QUI OSE DIRE NON ?

 

P

ar quel attrait inavoué l’homme aspire-t-il à un guide juste, humain et soucieux du bonheur de tous, un être qui nous rallierait par son charisme au respect des autres? Un homme différent, quoi, mais qui veillerait aussi à nos propres intérêts, tel un Dieu le Père Tout Puissant capable de punir le contrevenant, le contestataire, l’opposant, le paumé, l’insolent, le paresseux, la racoleuse, le morveux qui sniffe, tous les mauvais élèves bientôt adéennement répertoriés? Un ministre de l’Intérieur de nos voisins, s’inspire de cette vision paradisiaque assurée aux hommes Libres de soucis d’argent. Créons des prisons, fermons les écoles. A un siècle de Victor Hugo qui osait dire le contraire! Le progrès, c’est les barbares, ceux qui écrivent l’histoire et en tirent le profit. Pourquoi sont-ils toujours les plus forts? Qu’à l’époque de l’absolutisme, on laissât aux manants leurs manies, c’est un fait. Mais que nos bons démocrates persistent à élire aux plus hauts rangs de l’état, les meilleurs filous et combinards qui soient, cela s’apparente à une association de malfaiteurs, que dis-je, une institution, car ils savent que les concessions, compromis, accords secrets se négocient autour de plantureuses gratifications... Mais peut-on le leur reprocher? Un politicien est avant tout un opportuniste sans quoi, discipline de parti oblige, ses services seraient déclinés. Ce constat fait, les convaincus trop rigides se découragent, d’autres prennent exemple et imitent; trop bêtes, les idéalistes se révoltent...

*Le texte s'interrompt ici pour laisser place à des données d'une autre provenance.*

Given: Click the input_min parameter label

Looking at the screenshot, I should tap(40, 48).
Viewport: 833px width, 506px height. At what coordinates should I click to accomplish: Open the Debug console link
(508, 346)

Et parmi eux, témoins des entourloupes des dirigeants, certains rêvent d’un meneur, orateur né qui débitera des promesses de changement, plectre des cordes sensibles des désabusés, qu’il s’appelle Adolf ou Jésus...  Les Amis des loges et les médias aux ordres auront beau faire pour défendre leurs poulains et protecteurs des pouvoirs établis, la dérive de la colère aveugle tancera hélas... l’étranger, maillon faible des accrocs de la nationalité et des déboutés sociaux, bouc émissaire des crises décidées par les comploteurs financiers, exutoire comparable aux cibles que prennent les adolescents confrontés au mal-être d’une société tentatrice.

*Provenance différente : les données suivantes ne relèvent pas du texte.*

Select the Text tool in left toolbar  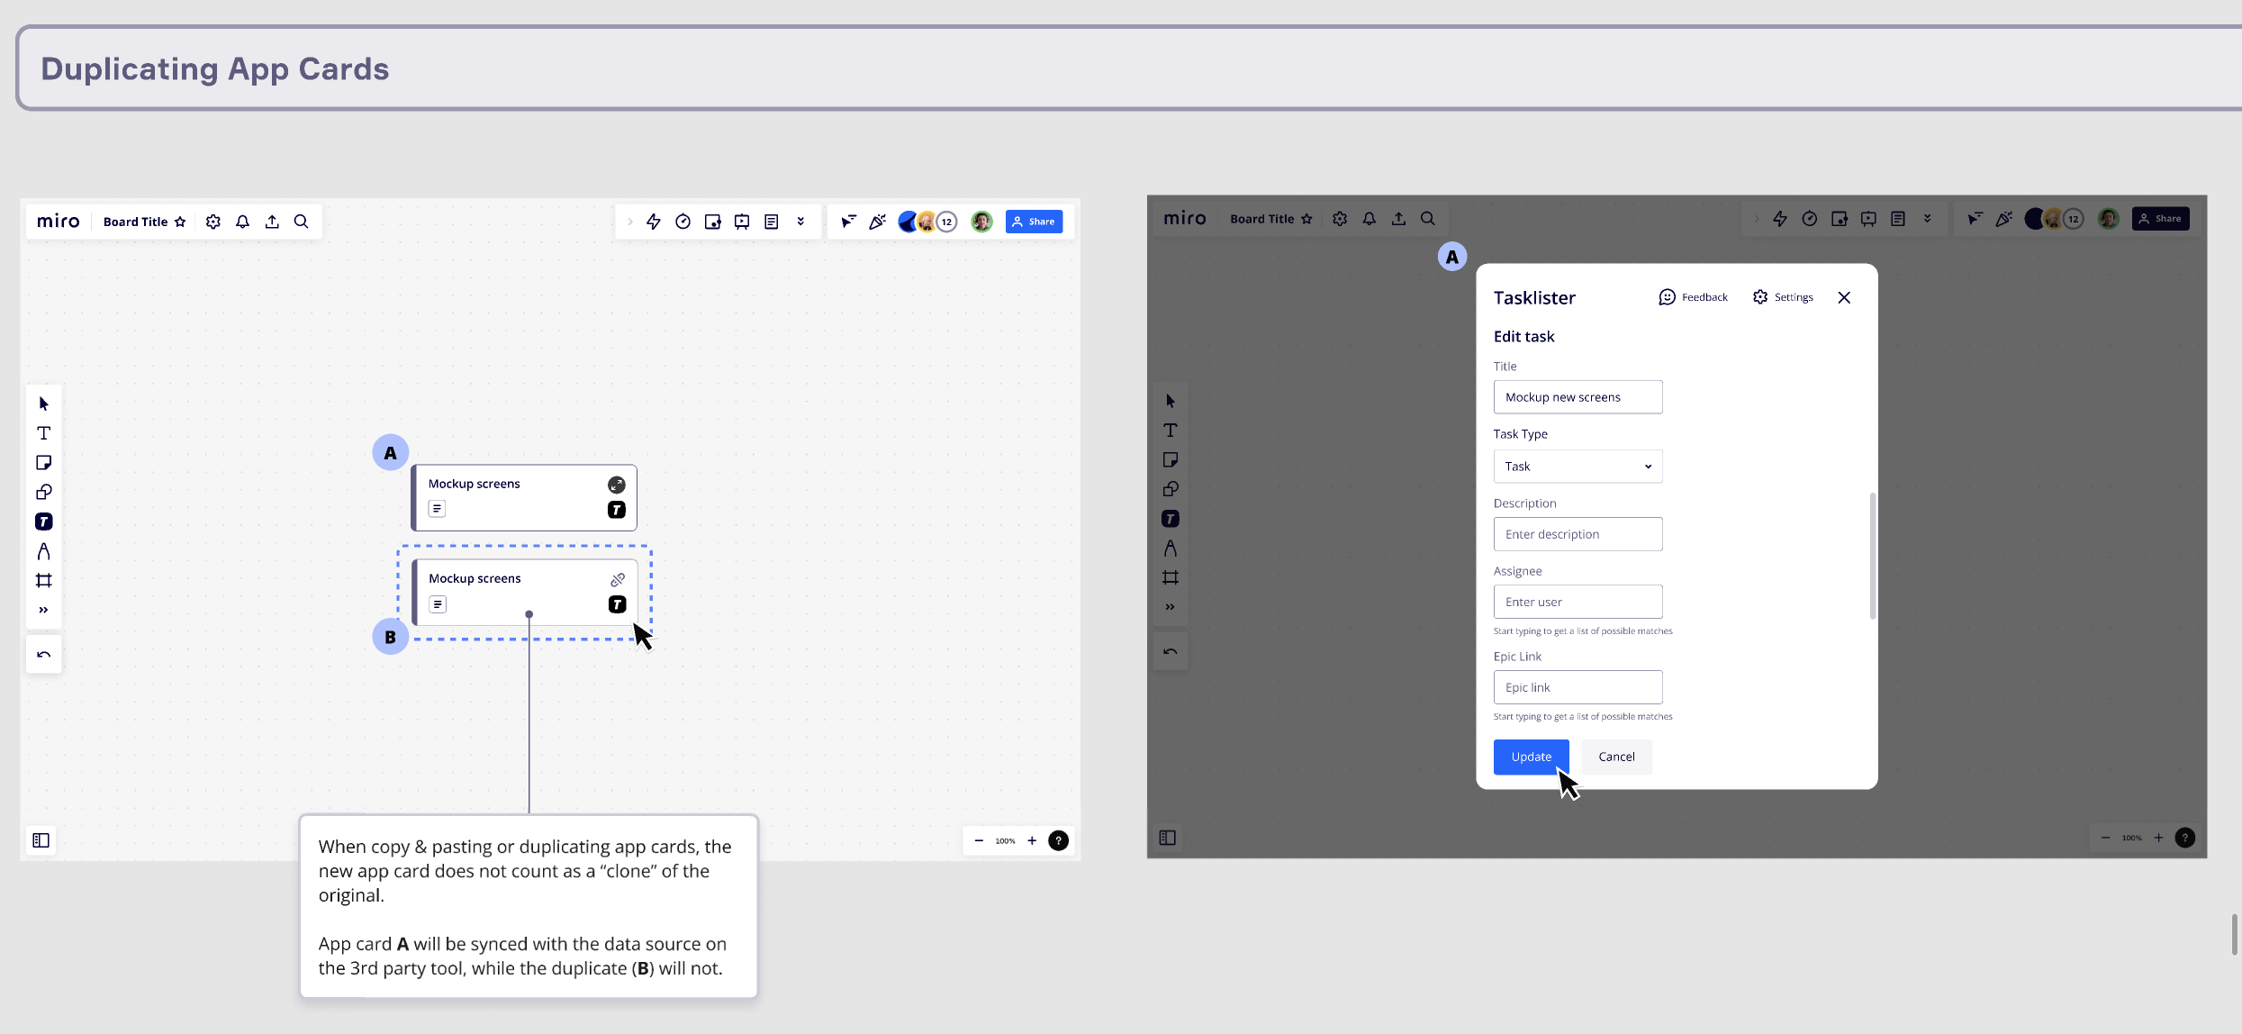43,433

L’homme veut croire à Dieu, il veut croire au chef, lui obéir! Il se croit bon et les autres, méchants. Nonobstant, il réfute sa nature de soumis, se dit libre et se veut médailler du mérite!

Que conclure de cette dérive psychologique sinon que le champ est libre pour qui a compris la nature humaine, qu’il soit roublard ou imposteur. Les rebouteux et les trucs « parallèles » ont un impact assuré. Il suffit d’y croire et leVlaams Blok leur est tout ouvert. L’espoir est la raison de vivre! Le fric aussi. Entre nous, les riches s’ennuient, faute d’espoir.

Il y a peu, Gyanendra qui, selon les mal-pensants, aurait assassiné sa famille, renvoyait ses ministres, annulait les élections, sans vergogne pour la Constitution népalaise. Cinq mille cinq cents armes automatiques lui seront livrées avant la fin de l ’année, contribution privilégiée à la germination d’une nouvelle démocratie. Mac Carthy ne mourra jamais, il est vrai. Quant à Milosevic, mais les médias sont peu diserts sur la faiblesse des témoignages de l’accusation, il sera condamné même si aucun fait n’est prouvé contre lui, c’est ce qu’annonçait le Journal du Mardi. En décidera ainsi l’impartiale présidente d’un tribunal à la solde de George Soros, thuriféraire du libéralisme à tout crin et de ses comparses américano-islamistes. En fait les Tchétchennes du théâtre, n’auraient-ils été que des figurants? Associons nos idées.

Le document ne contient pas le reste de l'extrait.